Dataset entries
+++
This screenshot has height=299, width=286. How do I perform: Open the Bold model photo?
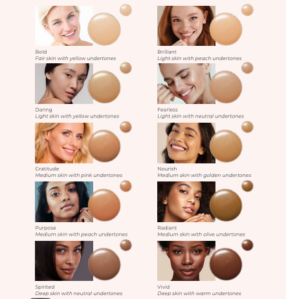point(64,26)
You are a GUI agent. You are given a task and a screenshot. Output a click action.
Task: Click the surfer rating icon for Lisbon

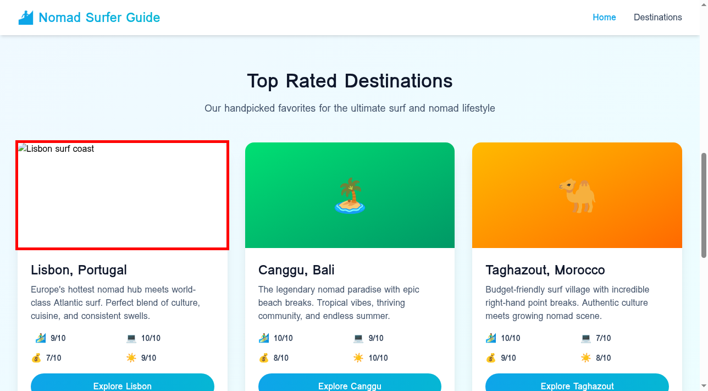pyautogui.click(x=41, y=338)
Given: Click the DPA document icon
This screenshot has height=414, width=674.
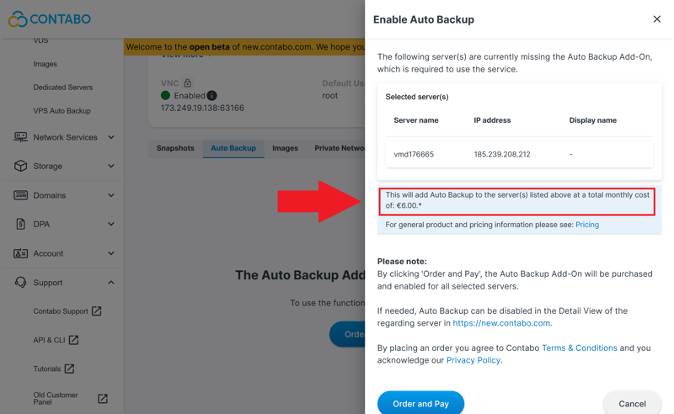Looking at the screenshot, I should [x=20, y=224].
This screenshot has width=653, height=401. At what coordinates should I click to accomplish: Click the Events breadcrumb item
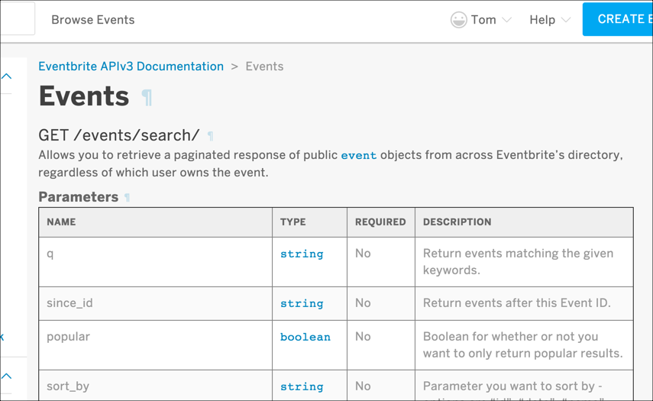tap(264, 66)
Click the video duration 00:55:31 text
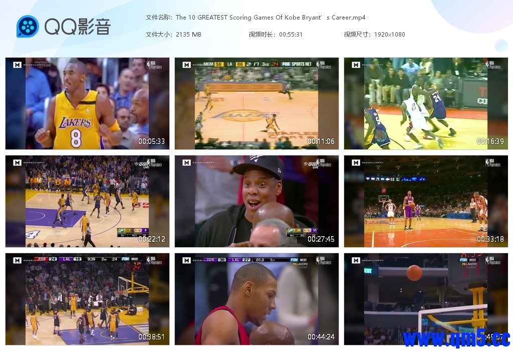This screenshot has width=513, height=351. pos(291,35)
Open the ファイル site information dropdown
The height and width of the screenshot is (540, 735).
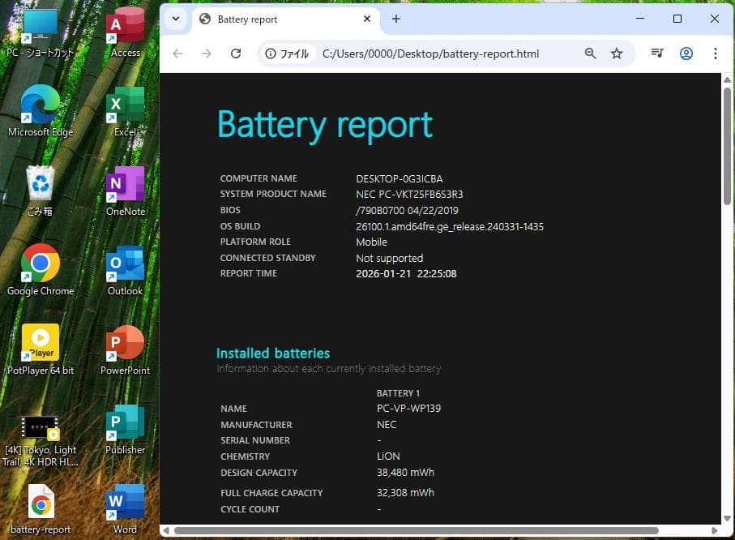288,54
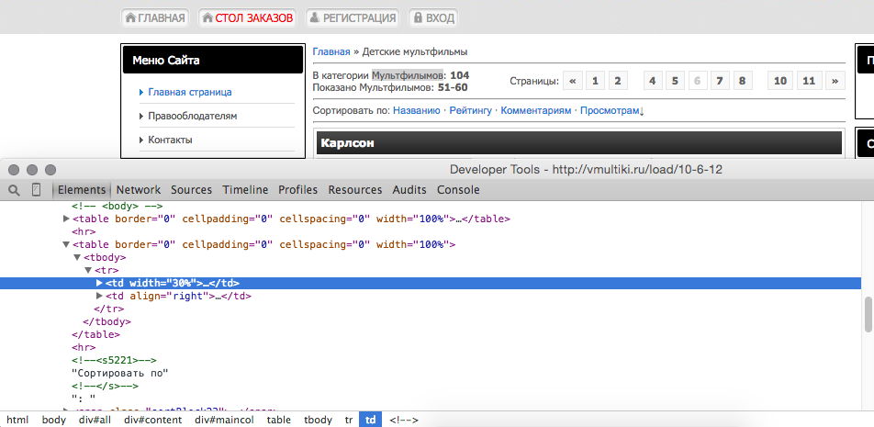
Task: Open the Timeline panel tab
Action: point(245,190)
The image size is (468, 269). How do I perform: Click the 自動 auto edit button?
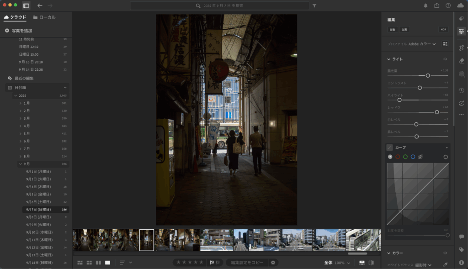pyautogui.click(x=392, y=29)
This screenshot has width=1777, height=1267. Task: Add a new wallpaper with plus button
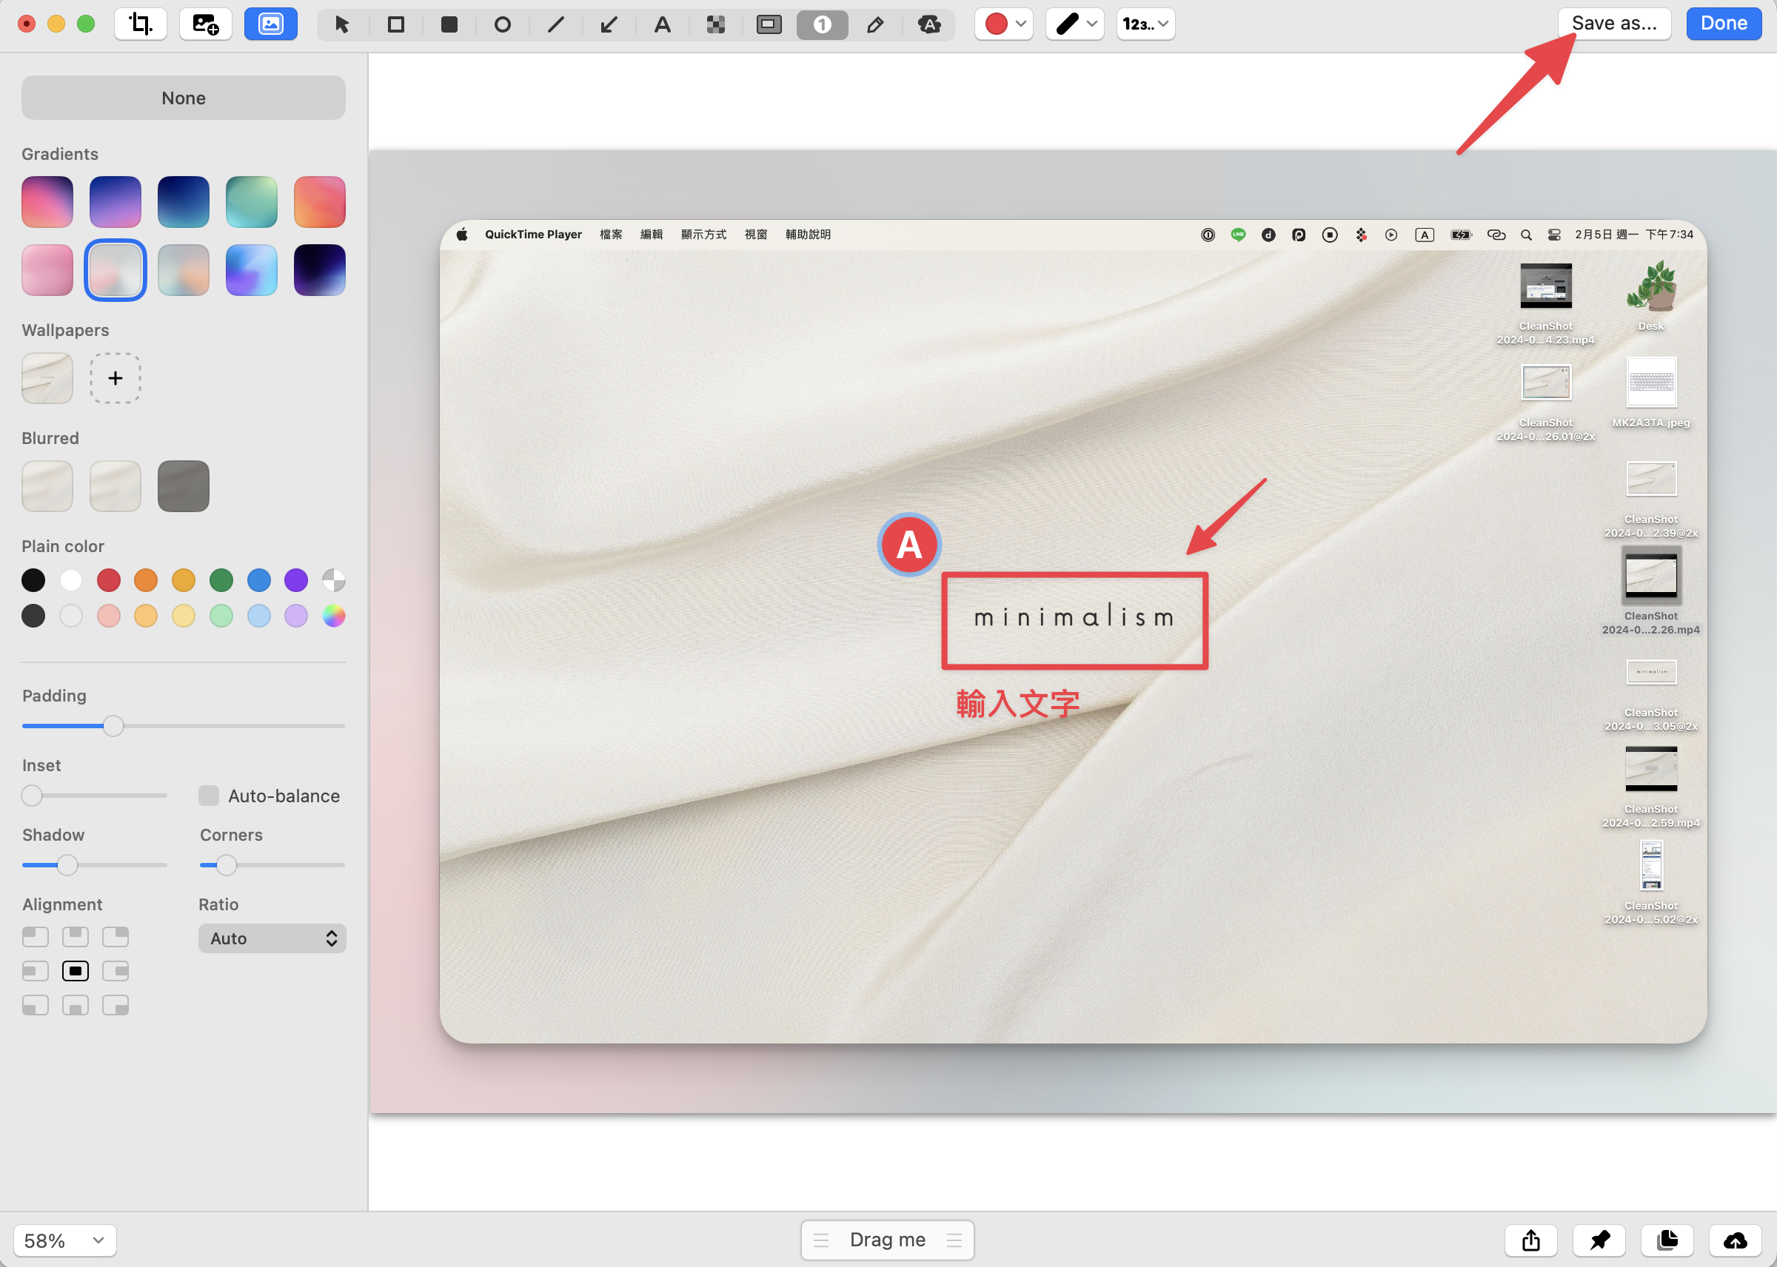(x=116, y=378)
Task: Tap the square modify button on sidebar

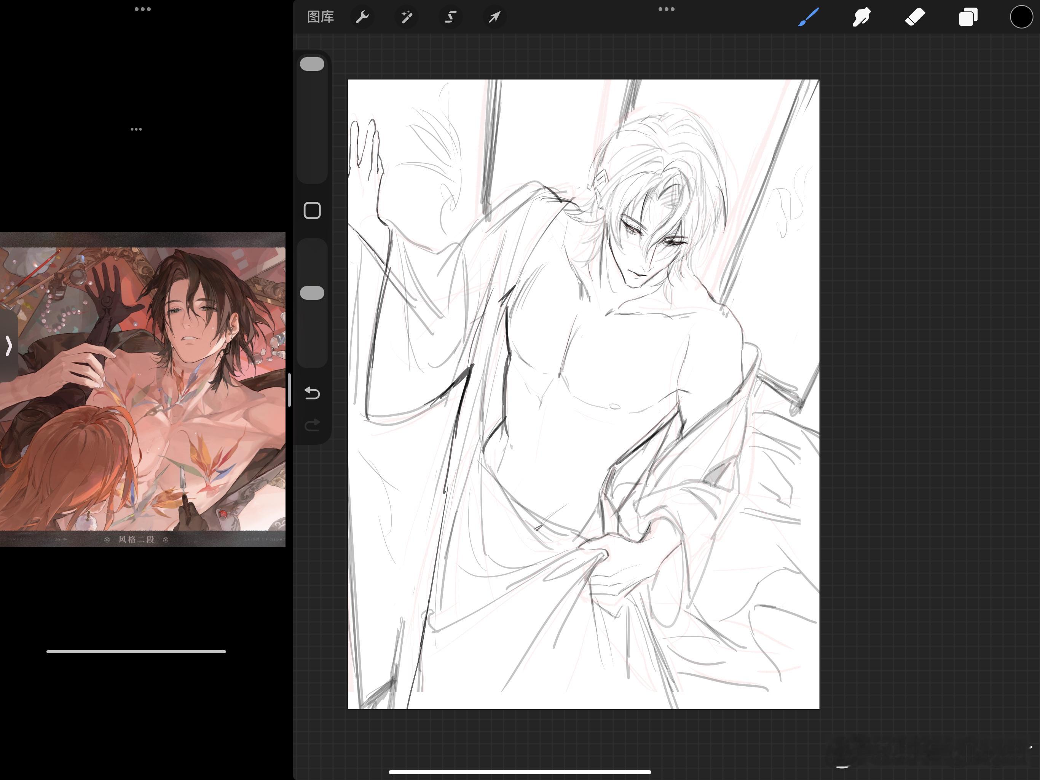Action: click(312, 211)
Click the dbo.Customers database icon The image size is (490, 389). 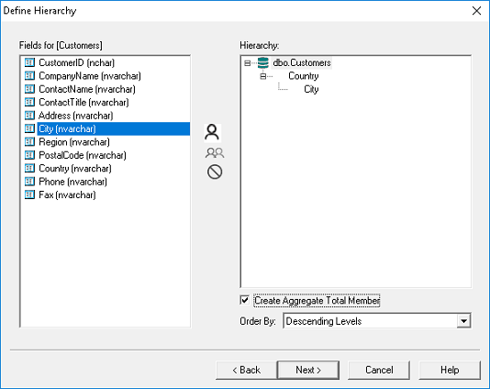[263, 62]
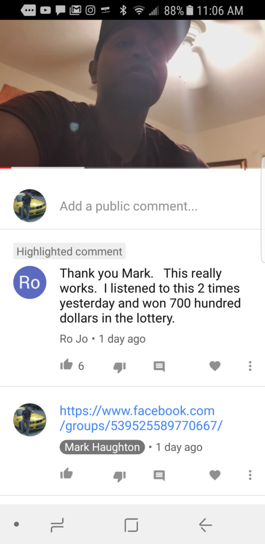Like Ro Jo's highlighted comment

tap(67, 365)
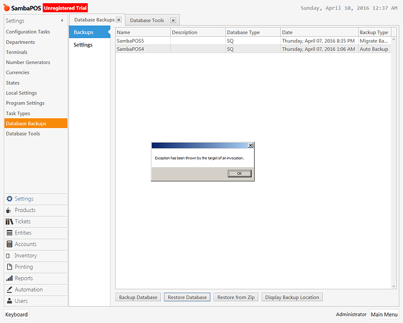
Task: Open Settings section with gear icon
Action: (x=10, y=199)
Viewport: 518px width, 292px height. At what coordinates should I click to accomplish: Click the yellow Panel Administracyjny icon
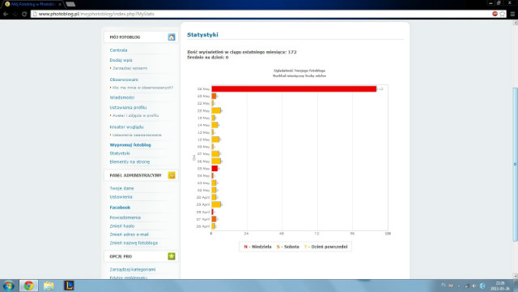[x=172, y=175]
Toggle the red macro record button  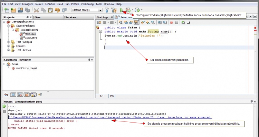171,23
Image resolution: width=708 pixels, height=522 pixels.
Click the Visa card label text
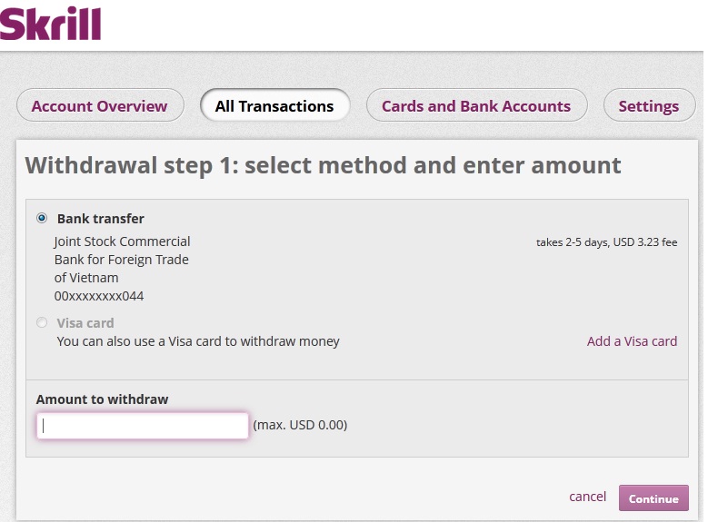[x=85, y=323]
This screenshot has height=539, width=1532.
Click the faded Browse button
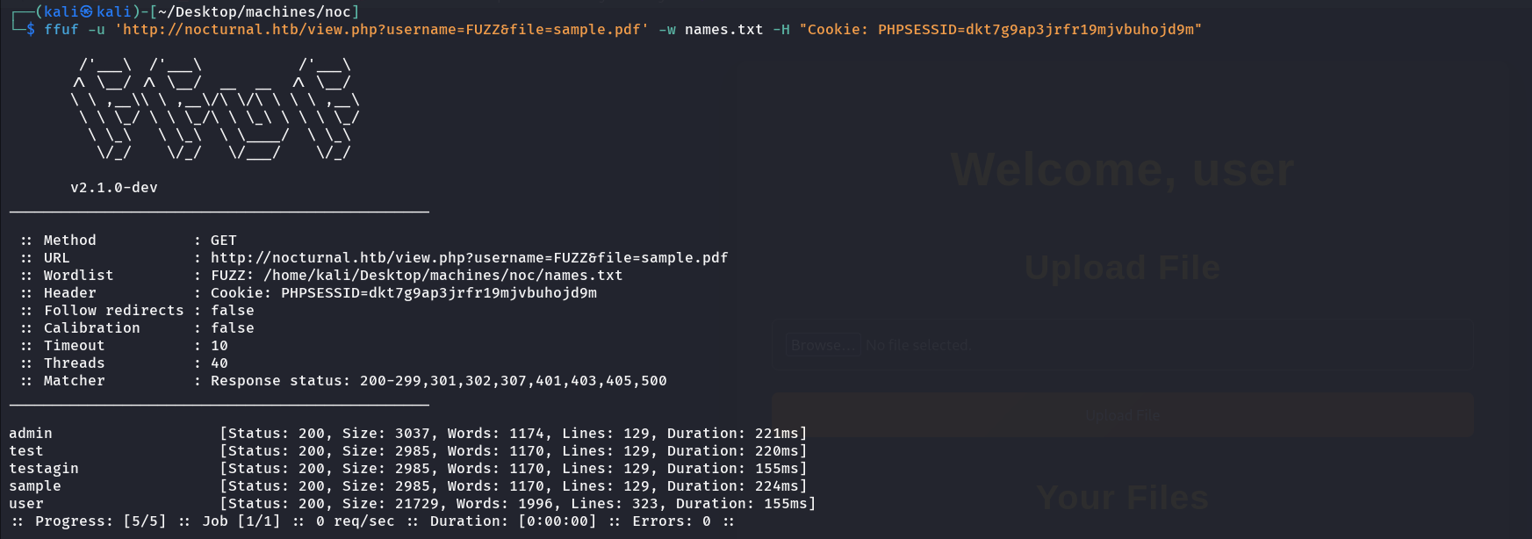822,345
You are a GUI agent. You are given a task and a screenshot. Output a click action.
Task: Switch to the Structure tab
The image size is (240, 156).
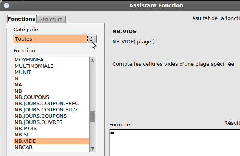(x=51, y=20)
+++
## [TASK DETAILS]
Transcribe exactly and only the lines from the top of the records through the line containing "Given: Click the DPA document icon", inclusive, and do not copy the pictures.

## [RESPONSE TO THE TASK]
This screenshot has height=299, width=286. How do I perform: Open the Bold model photo?
point(64,26)
You are a GUI agent. You are given a task and a screenshot. Output a click action.
Task: Click the surfer rating icon for Lisbon

pyautogui.click(x=41, y=338)
Given: Click the DPA document icon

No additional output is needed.